GOAL:
Please rewrite the records from the line containing "Where should I" down to the line containing "tap(16, 251)", replacing "thumbnail" with "preview image" and leaving everything else unchanged.

--- Start of PROVIDED INFORMATION ---

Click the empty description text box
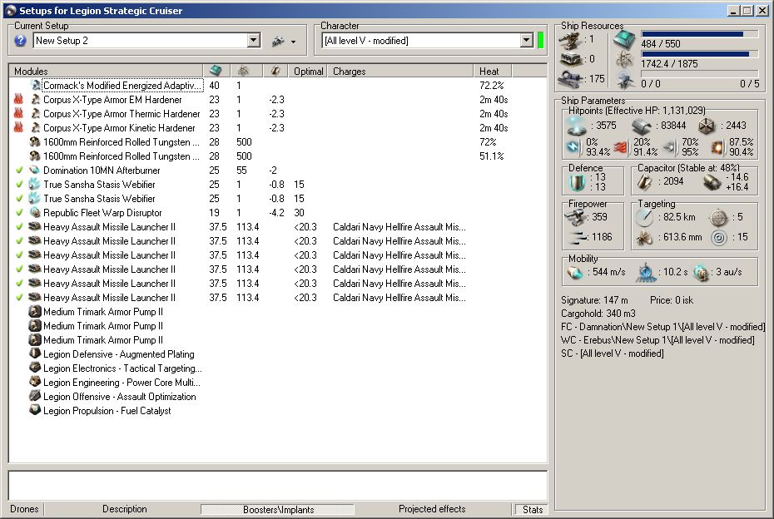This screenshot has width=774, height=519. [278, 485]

--- End of PROVIDED INFORMATION ---
--- Start of PROVIDED INFORMATION ---

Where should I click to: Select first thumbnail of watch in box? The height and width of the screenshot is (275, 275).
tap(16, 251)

--- End of PROVIDED INFORMATION ---
--- Start of PROVIDED INFORMATION ---

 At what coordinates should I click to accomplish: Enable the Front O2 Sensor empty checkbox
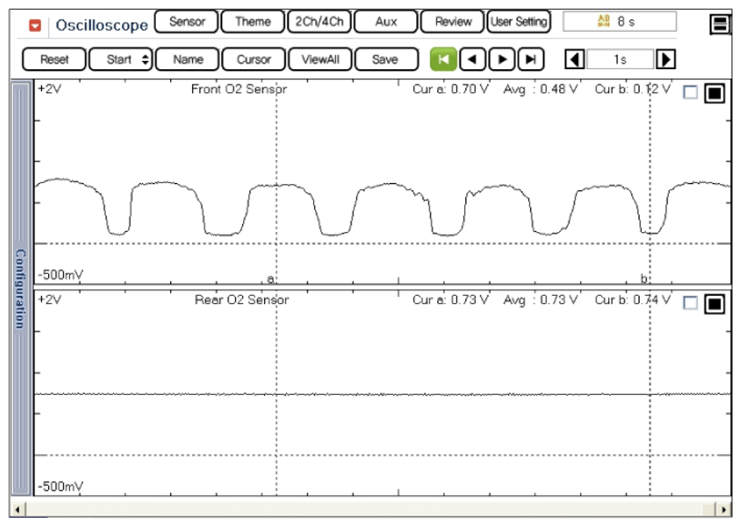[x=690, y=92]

--- End of PROVIDED INFORMATION ---

OUTPUT OF THE TASK:
Where should I click to: Select first preview image of watch in box? The height and width of the screenshot is (275, 275).
tap(16, 251)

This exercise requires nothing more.